Tune-Yards, comprised of vocalist Merrill Garbus and bassist Nate Brenner, released BiRd-BrAiNs and w h o k i l l in 2009 and 2011 respectively, which were critically praised for their extroverted experimentalism. The duo dabbled in alt-pop, indie rock and Afropop and found themselves booking major ad campaigns as well as scoring Boots Riley’s epic, offbeat, dystopian film, Sorry To Bother You. Their roaming, erudite energy turned inward on recent records, which find front-woman Garbus ruminating on her place as a white woman working with/in Black genres such as Afropop and funk.
In “Better Dreaming,” Tune-Yards turns the sermonizing instinct outward, this time molded by Garbus’ experience of parenthood. The album reads like rules of life for listeners-turned-progeny. First track “Heartbreak” hands down you-go-girl, post-heartbreak wisdom, which transitions into communitarian “Swarm” with a recording of Garbus’ toddler’s voice, reframing the advice as warmly parental rather than tritely motivational.

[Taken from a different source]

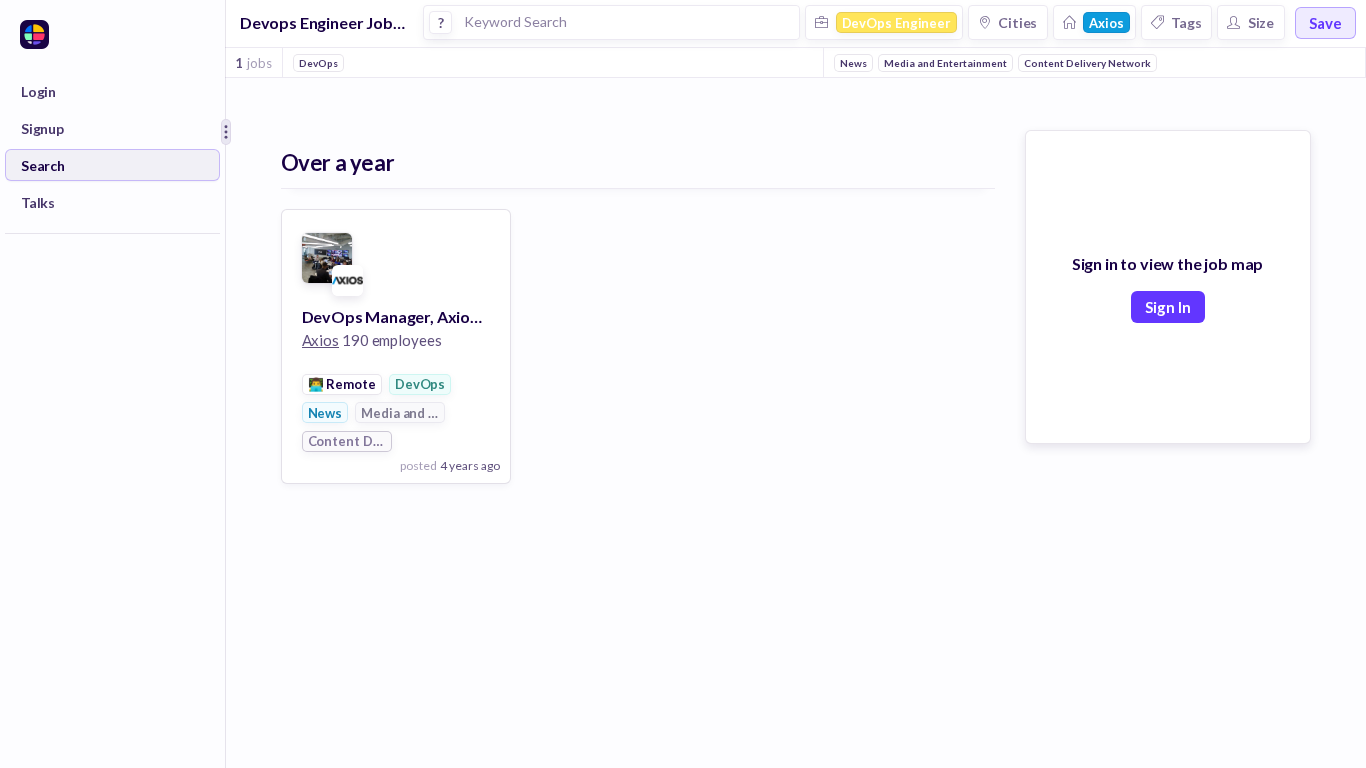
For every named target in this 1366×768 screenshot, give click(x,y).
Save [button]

So goes the rest of the record, which is more often than not sung in the second person: “Turn away from those who hate you / Turn and we’ll become the storm,” “You too are someone’s child.” Blogosphere era darlings, Garbus and Brenner, are the perfect millennials — playing DIY shows in Oakland and Williamsburg in the early 2010s and now fretting about impotence in the face of 24-hour news cycles and hyper-emotionally-attuned parenthood. Better Dreaming is the album for the Greenpoint/Oakland mom who does aerial, dons bright scarves and ceramic jewelry and organizes the Montessori school’s trans rights benefit market. In this house, Tune-Yards believes listeners, too, should be parented gently into loving themselves and, subsequently, their neighbors.
It could all become too much but third track “Never Look Back” is light on lyrics, which shine a welcome spotlight on the album’s counterweight: its characteristically lively production. That nimble production — leaning on bass and loop pedal — steers the record’s be-yourself-assembly themes away from the saccharine and towards the genuine. A listener not sitting with the lyric sheet could move through the record on its self-assured good vibes alone – not to mention Garbus’s dynamic voice, which capably carries her message (and in moments resembles the great Brittany Howard’s). Even when she goes spoken word-y on “Suspended,” her voice reaches a rumbly, cool growl, delicately offsetting the maudlin with the rock-ish.
Better Dreaming spins Paramore’s millennial, geopolitical guilt banger “The News” into a full album whose guidance counselor concern for humanity is cut with signature bright and funky instrumentation for an hour of consoling, summery goodness.